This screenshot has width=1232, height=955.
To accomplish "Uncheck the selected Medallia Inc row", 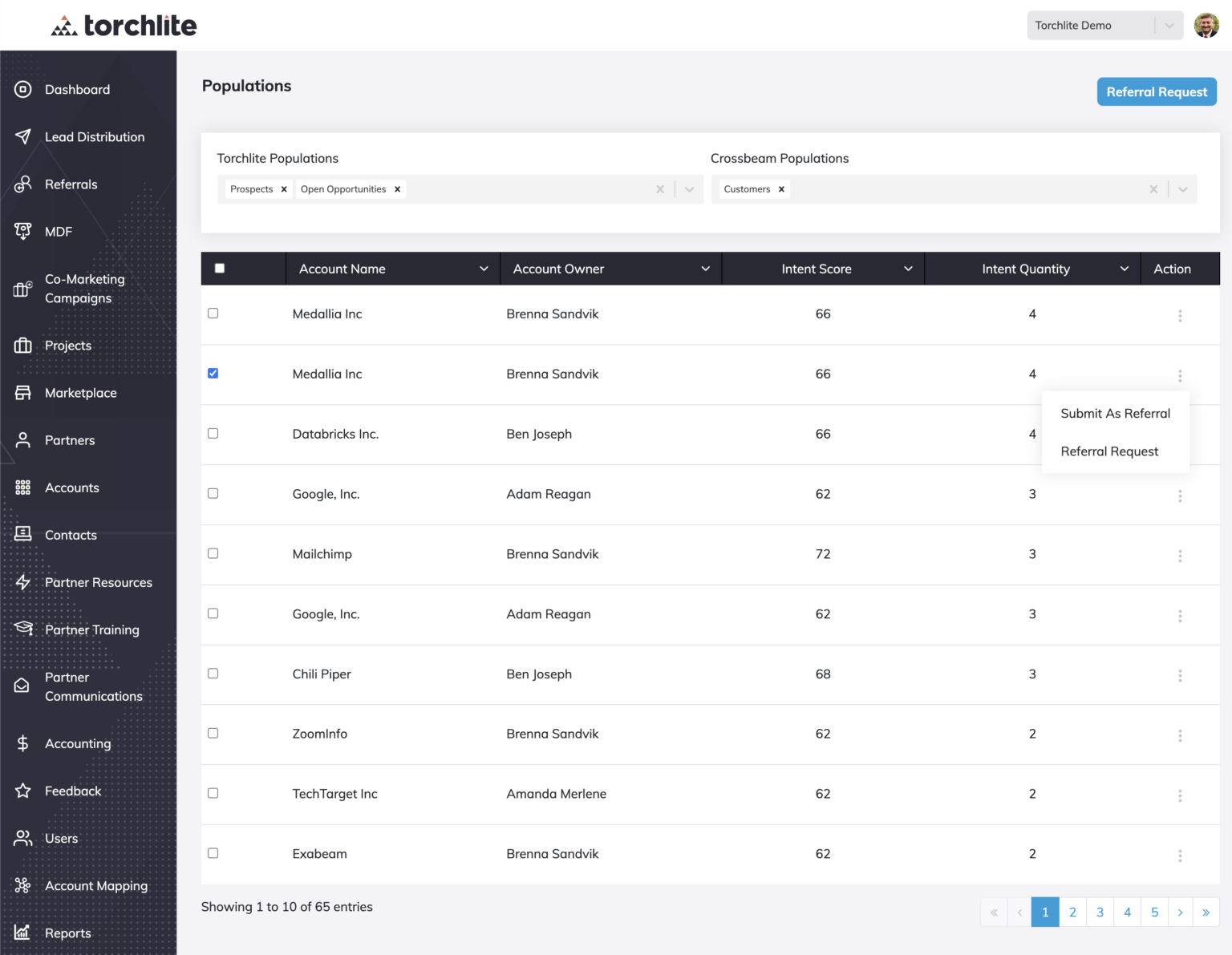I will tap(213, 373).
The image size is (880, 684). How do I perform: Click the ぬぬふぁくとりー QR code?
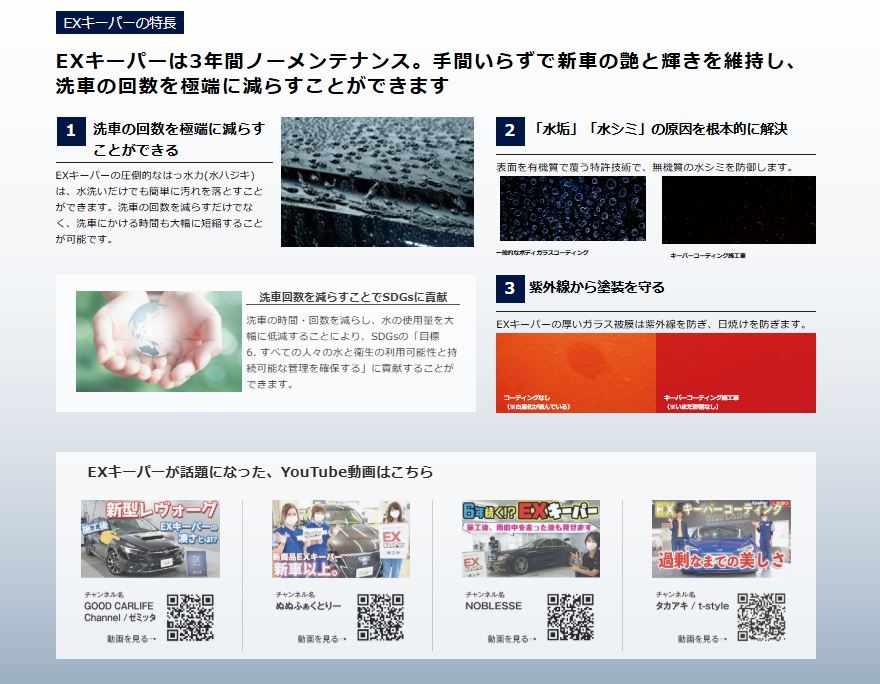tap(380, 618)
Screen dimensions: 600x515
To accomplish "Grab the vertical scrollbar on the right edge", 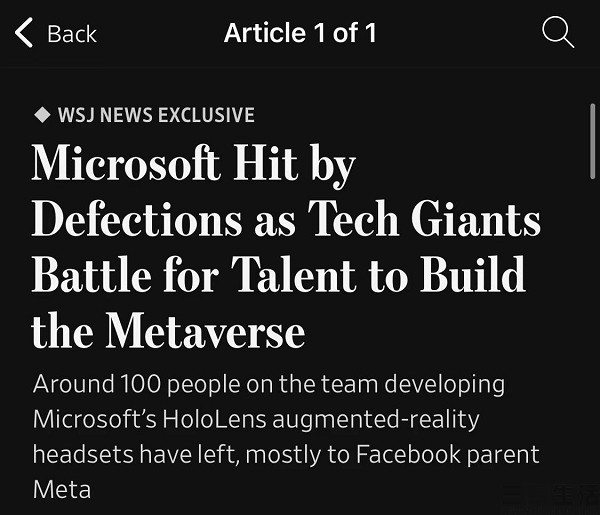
───
● The problem
Each line from the one that contains "Screen dimensions: 600x515" to the end of the listing must be quoted exactly; no other line and no picture belongs in the copy.

● Result of this task
Screen dimensions: 600x515
To accomplish "Grab the vertical scrollbar on the right edge", 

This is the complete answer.